Jakarta, IDN Times - Pada Juli 2022, Rancangan Undang-Undang Kitab Hukum Pidana (RKUHP) rencananya akan segera disahkan, namun hingga saat ini beleid yang tersebar di publik hanya versi September 2019. 

Menanggapi proses RKUHP ini, Komisi Nasional Anti Kekerasan terhadap Perempuan (Komnas Perempuan) berpandangan, DPR dan pemerintah perlu memastikan proses legislasi RKUHP berlangsung transparan dan partisipatif bagi masyarakat.

"Proses legislasi serupa ini adalah pivotal dalam demokrasi, dijamin oleh UU dan juga berkontribusi untuk meningkatkan kepercayaan publik pada pemerintah dan DPR RI. Proses legislasi juga perlu membuka pembahasan secara lebih menyeluruh, tidak terbatas pada 16 isu krusial, untuk memastikan perlindungan hak-hak konstitusional warga negara," kata Ketua Komnas Perempuan Andy Yentriyani dalam keterangan resminya, dilansir Selasa (28/6/2022).

Baca Juga: RKUHP: Hina Pemerintah Dipenjara 3 Tahun, Sebar Penghinaan 4 Tahun

1. Lembaga nasional HAM perlu memberi masukan

ANTARA FOTO/Aprillio Akbar

Sebagai lembaga nasional HAM bermandat khusus, Komnas Perempuan berkepentingan untuk memberikan masukan terhadap RKUHP, guna terintregasinya perlindungan bagi kelompok rentan diskirminasi seperti perempuan, anak, dan penyandang disabilitas.

Hingga untuk memastikan tak ada reviktimasi pada perempuan korban dalam norma pemindaan dan delik pidana, yang berkenaan dengan kebebasan masyarakat hingga kekerasan berbasis gender.

2. Belum dipublikasikannya draf dinilai menghambat hak partisipasi

Andy Yentriyani, Ketua Komnas Perempuan, dalam konferensi pers Amnesty International Indonesia secara daring Senin (13/12/2021). (IDN Times/Lia Hutasoit)

Hingga kini draf terbaru RKUHP belum dapat diakses oleh publik, karena pemerintah belum menyerahkan draf kepada Komisi III DPR.

"Kondisi ini patut disayangkan karena menghambat pemenuhan hak warga negara untuk berpartipasi secara bermakna, dalam pembentukan undang-undang," kata dia.

Hal ini dimandatkan dalam Pasal 96 ayat (4) UU Nomor 13 Tahun 2022 tentang Perubahan Kedua Atas Undang-Undang Nomor 12 Tahun 2011 tentang Pembentukan Peraturan Perundang-Undangan.

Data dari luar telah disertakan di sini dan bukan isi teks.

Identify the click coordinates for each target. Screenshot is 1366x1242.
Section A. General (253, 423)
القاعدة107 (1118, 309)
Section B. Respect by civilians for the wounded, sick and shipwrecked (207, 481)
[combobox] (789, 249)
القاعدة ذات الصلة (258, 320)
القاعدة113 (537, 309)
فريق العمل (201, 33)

Untuk memudahkan masyarakat dalam memberikan masukan sebagaimana dimaksud pada ayat (1), setiap Naskah Akademik dan/atau Rancangan Peraturan Perundang-undangan, dapat diakses dengan mudah oleh masyarakat.

3. Perlu telaah ulang isu krusial lain di RKUHP selain 16 hal yang sudah dibahas

Wamenkumham Edward Komar Syarif Hiariez (ANTARA FOTO/Aprillio Akbar)

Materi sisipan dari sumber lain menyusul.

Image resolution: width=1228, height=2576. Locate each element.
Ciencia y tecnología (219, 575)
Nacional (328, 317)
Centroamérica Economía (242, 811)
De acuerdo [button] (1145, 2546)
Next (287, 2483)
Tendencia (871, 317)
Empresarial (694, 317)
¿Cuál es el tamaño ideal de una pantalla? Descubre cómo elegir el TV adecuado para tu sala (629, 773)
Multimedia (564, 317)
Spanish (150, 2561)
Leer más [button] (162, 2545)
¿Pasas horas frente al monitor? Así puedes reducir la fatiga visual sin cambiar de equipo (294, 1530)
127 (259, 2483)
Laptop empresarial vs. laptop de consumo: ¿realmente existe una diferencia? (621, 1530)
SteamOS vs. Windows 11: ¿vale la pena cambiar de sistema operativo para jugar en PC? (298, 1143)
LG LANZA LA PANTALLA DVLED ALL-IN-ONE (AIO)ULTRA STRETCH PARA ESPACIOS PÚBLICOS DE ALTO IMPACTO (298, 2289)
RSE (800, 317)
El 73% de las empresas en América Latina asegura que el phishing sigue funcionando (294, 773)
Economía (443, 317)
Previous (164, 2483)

Rapat Dengar Pendapat (RDP) yang digelar pada 25 Mei membahas 16 isu krusial sebagai proses legislasi carry over di periode sebelumnya. Namun, Komnas Perempuan berpandangan bahwa masih terdapat isu krusial lain di samping 16 isu tersebut, yang juga perlu ditelaah ulang sebelum RKUHP disahkan, terlebih terkait disahkannya UU No. 12 Tahun 2022 tentang Tindak Pidana Kekerasan Seksual.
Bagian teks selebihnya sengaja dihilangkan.